Their study on caterpillars revealed that their complex movements, without any hard skeleton, were not brought by using brain functions. The movements of the caterpillar are not relied upon their brain (since they have very ill-developed nervous system), but on decentralized body parts which control the movement as a whole. The caterpillars have their sensory neurons in the soft tissues which can pass on the data to muscles that ultimately help the insect to move.
Robots that have taken inspiration from the different movement of caterpillars:
Wriggling locomotion:
In an ongoing project in the University of Tokyo, Takuya Umedachi and his team attached sensors to the soft body of the robot. Due to certain interactions with the environmental factors, the material deformed, and the data collected by sensors were sent to the processor, which controls the motors of the robot, and the motor. As a result contracts the robot body’s any of the four segments for its movement. The information that was collected by the implanted sensors could guide the robot’s motions.
Umedachi intends to make a robot that can wriggle through the branches of a tree and collect temperature, humidity and other relevant weather information with the help of cameras and sensors built into it.
Ballistic rolling:
According to a study published n April 27 in Bioinspiration & Biomimetics, researchers from Tufts University, Massachusetts, have developed a robot which takes inspiration from the ability of a caterpillar to roll themselves into a wheel as a part of their escaping mechanism. Mimicking the “ballistic rolling” process, one of the fastest curling behaviors in nature, the researchers developed a 3-inch long robot made of Silicon rubber, named ‘GoQbot’ (‘Q’ refers to the shape the robot makes while curling). This particular research is potential enough to provide a blueprint for the future of robotics.
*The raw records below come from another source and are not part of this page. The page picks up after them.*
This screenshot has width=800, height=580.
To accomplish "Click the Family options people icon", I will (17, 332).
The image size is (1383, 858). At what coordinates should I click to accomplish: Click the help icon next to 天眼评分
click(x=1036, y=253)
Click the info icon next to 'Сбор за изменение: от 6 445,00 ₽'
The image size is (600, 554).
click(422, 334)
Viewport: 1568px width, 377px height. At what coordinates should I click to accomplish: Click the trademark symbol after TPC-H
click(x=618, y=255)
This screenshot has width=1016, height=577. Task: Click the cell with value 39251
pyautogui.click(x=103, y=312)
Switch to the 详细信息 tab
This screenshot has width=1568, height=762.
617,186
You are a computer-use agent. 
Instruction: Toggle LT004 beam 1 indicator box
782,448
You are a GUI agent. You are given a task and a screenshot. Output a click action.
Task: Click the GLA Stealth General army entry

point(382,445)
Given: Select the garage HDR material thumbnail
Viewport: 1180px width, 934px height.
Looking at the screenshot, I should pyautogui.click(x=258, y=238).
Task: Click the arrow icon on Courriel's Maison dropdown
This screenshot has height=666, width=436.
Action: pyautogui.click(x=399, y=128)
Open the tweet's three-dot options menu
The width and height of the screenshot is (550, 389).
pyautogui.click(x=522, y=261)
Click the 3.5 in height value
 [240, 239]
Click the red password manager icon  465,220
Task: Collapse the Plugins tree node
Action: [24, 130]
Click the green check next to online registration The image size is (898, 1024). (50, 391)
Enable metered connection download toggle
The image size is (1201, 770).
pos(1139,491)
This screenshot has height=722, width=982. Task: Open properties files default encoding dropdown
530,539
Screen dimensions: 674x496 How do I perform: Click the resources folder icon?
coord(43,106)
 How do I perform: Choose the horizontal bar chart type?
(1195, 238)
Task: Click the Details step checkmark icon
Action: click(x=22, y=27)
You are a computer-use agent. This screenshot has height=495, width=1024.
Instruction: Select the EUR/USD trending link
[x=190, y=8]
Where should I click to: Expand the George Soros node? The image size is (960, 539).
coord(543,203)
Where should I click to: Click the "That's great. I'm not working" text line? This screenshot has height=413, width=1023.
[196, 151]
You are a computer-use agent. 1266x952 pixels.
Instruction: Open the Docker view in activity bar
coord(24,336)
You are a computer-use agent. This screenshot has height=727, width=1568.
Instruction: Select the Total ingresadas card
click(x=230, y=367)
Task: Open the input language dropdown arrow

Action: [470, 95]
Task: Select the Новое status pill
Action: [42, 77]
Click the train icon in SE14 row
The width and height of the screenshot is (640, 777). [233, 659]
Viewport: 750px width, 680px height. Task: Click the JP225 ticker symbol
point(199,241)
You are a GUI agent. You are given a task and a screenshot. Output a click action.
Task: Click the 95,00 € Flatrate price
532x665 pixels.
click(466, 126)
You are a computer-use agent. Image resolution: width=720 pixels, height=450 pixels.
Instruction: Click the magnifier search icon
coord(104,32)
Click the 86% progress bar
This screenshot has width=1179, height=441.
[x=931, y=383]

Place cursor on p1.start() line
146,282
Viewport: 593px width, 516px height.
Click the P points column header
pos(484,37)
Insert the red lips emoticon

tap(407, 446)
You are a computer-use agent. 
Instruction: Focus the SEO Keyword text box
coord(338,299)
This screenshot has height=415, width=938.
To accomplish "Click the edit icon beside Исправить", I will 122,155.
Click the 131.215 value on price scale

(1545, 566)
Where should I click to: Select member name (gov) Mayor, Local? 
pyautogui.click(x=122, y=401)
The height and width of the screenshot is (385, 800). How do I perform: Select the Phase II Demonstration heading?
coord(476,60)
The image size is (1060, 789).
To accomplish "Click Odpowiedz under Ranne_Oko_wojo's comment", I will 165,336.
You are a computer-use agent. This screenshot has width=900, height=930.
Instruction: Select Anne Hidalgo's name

The robot also has embedded memory alloy coils and can roll away at a speed of half a meter per second and each role covering a distance of around 10 inches. The robot has motion tracking abilities, performed by 5 Infrared emitters fitted along its side, and high speed three-dimensional tracking technologies. A force plate measures the detailed ground forces when the robot curls into a roll.
The lead author of the project, Huai Ti Lin, believes that his works have laid the foundation stone of the future robots that will be able to move fast and also wriggle in limited spaces. The increased speed of these robots, coupled with increased range and rolling capabilities can be used for various applications. The robots can be deployed at disaster sites so that they can initiate the rescue process by collecting information from the debris or inspecting the remnants or monitoring the environmental factors.